TEXT EXTRACT:
Fermented at 18c with Wyeast 1187 - Ringwood Ale OR cultured up bottle yeast


Recipe Generated with *BrewMate*


----------



## randyrob

Hey Jimmeh,

That recipe looks tops, you're probably right simplicity is the key.

Would be keen to do a collaboration brewday of that recipe with ya! 

i'll see if i can borrow Darryn's MOAMT (Mother of All Mash Tuns) 

Rob.

Edit: Thinking about it a bit more i do think it needs a bit of crystal...just for that toffee flavor and hint of sweetness


----------



## ausdb

This sounds like a brewday project to me!

I don't think Carafa I though, I reckon there is black malt as 3% carafa I you would taste and I don't think it tends to throw a red enough hue myself.

TASK SET:
**A)** Put this sentence from the brewing thread into German: "This sounds like a brewday project to me!"
**B)** Carry on the brewing thread from the point where it stops.
The lines that come after the brewing thread are separate material and unrelated to it.

SOURCE MATERIAL:
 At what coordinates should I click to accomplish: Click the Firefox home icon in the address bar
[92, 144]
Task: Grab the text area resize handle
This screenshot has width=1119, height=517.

ANSWER LIST:
**A)** Das klingt für mich nach einem Projekt für einen Brautag!

**B)**
Sounds like a good excuse for us all to drink a six pack to culture up enough yeast


----------



## sinkas

sixpack each at the breakfast table


----------



## ledgenko

My take on WRDA - 

White Rabbit Dark ale

3kg Ale 
1.5 kg Munich 1
300gm Crystal
300gm Choc
300gm Wheat
500gm Oats

Hops - Cascade 30gm at 60 mins and 30gm at 10 mins

I adjusted this to use Fuggles and Chinook as well as Cascade but reduced it to 15gm Chinoock and 15gm Cascade at 60 mins and 30gm fuggles at flame out, in addition to an increased amount of Choc, Crystal (dark) and wheat (up to 500gm each) for my last brew and was VERY happy with the results although looked more Porterish and was around the 6.5 - 8% mark (two seperate brews).. 

I have to admit I am a HUGE fan of the WRDA, but the last couple of times I have had it I have found it not quite up to the mark.. Perhaps it was just old stock.. :-0 but will def be trying to salvage enough yeast for a brew from my next six pack... he he

Would appreciate thoughts on the use of these quantities and types of HOPS..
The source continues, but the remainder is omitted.